Lidia Lemaniak, DoRzeczy.pl: Prezydent Karol Nawrocki zawetował tzw. ustawę wiatrakową, w której znajdowała się wrzutka dotycząca zamrożenia cen energii na czwarty kwartał tego roku dla gospodarstw domowych na poziomie 500 zł za MWh netto. Odbiera Pan tę ustawę, jako swego rodzaju pułapkę na prezydenta, zastawioną przez koalicję rządową?
Karol Rabenda: Oczywiście, że była to pułapka. Nazwałbym to nawet legislacyjnym cwaniactwem. Naprawdę, trzeba mieć mało wyobraźni, żeby nie przewidzieć, że prezydent i jego kancelaria nie dadzą się na to złapać. Jeśli chodzi o mrożenie cen, to przypomnę, że od samego początku zarówno pan prezydent w kampanii wyborczej, jak i Prawo i Sprawiedliwość, mówili, że zamrożenie powinno objąć cały rok, bo wcześniej tak było to praktykowane.
Więc skąd wziął się pomysł wśród rządu, żeby tym razem zamrozić ceny energii tylko do września?
Uważam, iż ten pomysł powstał tylko dlatego, że Donald Tusk wierzył w wygraną Rafała Trzaskowskiego i że już po jego wygranej, społeczeństwu nie trzeba będzie pomagać i będzie można robić, co się chce. Na szczęście wygrał pan prezydent Karol Nawrocki i ochrona przed wysokimi cenami energii będzie kontynuowana. Nie wyobrażam sobie, żeby projekt prezydenta nie zyskał poparcia w parlamencie, bo on jest dość prosty i dokładnie taki sam, jak w tzw. ustawie wiatrakowej. Polacy mogą się czuć bezpiecznie, chyba że Donald Tusk obrazi się na Polaków za to, że wybierali inaczej, niż sobie tego życzył i będzie próbował to rozwiązanie jakoś blokować.
Prezydent Karol Nawrocki mówił, jego projekt jest "literalnie wyjęty" z tzw. ustawy wiatrakowej, ale jednak nie możemy wykluczyć tego, że większość rządowa go w Sejmie nie przegłosuje. Jeżeli tak się stanie, to o czym to będzie świadczyć?
Przede wszystkim będzie to świadczyć o ich małostkowości. Zapewne Platforma Obywatelska będzie robić to, co Donald Tusk rozkaże, ale trudno sobie wyobrazić, żeby koalicjanci takiemu szantażowi też ulegali. Przecież chodzi o sprawę, która dotyczy wszystkich obywateli, zarówno tych, którzy głosowali na pana prezydenta Nawrockiego, jak i tych, którzy na niego nie głosowali.
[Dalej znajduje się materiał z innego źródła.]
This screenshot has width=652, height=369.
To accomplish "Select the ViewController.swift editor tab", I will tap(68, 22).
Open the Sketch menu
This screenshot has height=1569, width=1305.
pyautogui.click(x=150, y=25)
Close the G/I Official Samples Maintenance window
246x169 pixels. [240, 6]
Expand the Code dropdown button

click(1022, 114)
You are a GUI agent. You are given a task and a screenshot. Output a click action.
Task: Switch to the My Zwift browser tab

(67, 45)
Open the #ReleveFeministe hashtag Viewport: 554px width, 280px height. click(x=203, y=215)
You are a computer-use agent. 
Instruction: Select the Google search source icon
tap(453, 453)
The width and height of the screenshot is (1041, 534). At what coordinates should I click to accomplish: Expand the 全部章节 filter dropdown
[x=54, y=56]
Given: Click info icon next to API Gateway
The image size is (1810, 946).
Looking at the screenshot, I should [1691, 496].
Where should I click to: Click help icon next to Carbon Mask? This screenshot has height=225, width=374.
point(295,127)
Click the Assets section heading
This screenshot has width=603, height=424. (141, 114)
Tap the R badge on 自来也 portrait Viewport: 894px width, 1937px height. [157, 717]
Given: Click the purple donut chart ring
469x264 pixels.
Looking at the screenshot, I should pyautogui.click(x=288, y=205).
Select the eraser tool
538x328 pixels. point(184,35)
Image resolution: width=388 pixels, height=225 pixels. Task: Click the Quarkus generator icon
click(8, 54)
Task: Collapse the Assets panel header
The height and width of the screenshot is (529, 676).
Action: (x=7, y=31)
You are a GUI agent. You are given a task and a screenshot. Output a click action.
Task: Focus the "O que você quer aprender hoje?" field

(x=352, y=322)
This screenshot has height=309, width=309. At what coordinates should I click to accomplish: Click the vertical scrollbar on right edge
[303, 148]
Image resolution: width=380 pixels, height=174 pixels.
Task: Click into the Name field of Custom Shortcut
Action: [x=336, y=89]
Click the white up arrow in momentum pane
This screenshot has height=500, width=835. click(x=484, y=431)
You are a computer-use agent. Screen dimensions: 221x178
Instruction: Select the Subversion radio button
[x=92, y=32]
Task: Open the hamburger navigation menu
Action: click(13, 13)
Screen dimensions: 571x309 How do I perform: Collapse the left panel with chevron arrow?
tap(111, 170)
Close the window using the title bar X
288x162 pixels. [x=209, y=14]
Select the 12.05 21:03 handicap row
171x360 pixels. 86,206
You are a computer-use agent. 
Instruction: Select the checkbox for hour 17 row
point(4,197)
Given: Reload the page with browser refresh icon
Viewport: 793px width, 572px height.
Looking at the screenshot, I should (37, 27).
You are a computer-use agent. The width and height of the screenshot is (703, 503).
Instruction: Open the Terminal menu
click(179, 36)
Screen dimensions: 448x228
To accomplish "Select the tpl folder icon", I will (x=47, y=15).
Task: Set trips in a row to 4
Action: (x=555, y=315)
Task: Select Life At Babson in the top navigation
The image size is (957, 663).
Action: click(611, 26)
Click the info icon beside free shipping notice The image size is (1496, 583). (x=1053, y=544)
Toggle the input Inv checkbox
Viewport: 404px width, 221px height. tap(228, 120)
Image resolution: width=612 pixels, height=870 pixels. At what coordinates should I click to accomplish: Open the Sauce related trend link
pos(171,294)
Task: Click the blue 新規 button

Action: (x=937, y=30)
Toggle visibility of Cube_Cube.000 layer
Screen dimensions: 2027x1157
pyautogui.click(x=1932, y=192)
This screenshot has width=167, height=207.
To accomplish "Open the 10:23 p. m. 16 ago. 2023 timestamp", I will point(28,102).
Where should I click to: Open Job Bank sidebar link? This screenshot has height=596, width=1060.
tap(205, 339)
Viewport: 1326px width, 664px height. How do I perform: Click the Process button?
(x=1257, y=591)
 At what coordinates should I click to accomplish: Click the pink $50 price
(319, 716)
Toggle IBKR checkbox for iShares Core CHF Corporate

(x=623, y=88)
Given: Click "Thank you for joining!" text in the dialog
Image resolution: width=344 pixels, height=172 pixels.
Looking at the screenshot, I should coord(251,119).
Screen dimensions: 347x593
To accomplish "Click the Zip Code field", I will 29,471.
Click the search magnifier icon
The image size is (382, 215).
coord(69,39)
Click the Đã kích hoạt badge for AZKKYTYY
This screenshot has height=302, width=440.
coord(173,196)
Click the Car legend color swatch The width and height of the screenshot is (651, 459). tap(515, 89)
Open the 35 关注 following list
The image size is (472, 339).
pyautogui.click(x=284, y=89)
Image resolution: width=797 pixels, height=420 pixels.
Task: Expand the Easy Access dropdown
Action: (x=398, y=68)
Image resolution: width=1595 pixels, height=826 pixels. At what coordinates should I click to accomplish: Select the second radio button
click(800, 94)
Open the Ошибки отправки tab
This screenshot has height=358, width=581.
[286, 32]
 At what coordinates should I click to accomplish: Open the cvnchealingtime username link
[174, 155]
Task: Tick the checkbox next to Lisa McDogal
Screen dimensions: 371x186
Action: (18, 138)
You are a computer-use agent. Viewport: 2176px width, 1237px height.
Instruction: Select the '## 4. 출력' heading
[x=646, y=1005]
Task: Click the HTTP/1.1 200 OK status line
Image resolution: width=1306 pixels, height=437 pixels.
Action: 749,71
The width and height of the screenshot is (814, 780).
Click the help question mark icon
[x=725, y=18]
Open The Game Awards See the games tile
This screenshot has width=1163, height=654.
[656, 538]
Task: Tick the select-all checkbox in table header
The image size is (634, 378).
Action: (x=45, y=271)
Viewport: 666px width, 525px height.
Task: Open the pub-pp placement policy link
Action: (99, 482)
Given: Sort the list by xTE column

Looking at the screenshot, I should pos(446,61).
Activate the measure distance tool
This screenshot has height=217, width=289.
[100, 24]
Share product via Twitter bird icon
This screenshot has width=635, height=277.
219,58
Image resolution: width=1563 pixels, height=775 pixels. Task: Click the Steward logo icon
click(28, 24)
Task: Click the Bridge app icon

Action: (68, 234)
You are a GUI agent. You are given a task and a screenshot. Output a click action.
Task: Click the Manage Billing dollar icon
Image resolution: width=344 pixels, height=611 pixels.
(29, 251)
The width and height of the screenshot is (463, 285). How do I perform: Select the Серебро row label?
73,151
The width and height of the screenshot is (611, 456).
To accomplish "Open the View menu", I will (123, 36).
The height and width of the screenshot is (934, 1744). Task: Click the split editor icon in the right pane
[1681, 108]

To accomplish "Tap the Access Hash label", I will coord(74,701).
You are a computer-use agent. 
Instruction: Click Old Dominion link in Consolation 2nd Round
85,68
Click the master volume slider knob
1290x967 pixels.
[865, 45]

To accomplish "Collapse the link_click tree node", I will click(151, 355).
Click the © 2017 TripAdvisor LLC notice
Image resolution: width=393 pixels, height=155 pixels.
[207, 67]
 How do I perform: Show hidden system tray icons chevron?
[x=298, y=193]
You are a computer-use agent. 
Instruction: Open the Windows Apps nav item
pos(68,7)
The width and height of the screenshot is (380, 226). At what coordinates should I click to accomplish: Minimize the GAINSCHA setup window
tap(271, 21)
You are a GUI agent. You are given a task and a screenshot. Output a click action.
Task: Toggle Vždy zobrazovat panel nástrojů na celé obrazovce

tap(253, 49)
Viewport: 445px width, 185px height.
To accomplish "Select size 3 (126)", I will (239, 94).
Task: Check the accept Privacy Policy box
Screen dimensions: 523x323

Wszyscy mamy świadomość, że przy wysokich cenach jest jakieś minimum, które trzeba zrobić dla obywateli. Było to wcześniej praktykowane za rządów Zjednoczonej Prawicy, a teraz obowiązuje do końca września.
Wśród koalicji rządowej panuje narracja, że prezydent Karol Nawrocki "zawetował tani prąd dla Polaków". Jak Pan odpowie na takie zarzuty?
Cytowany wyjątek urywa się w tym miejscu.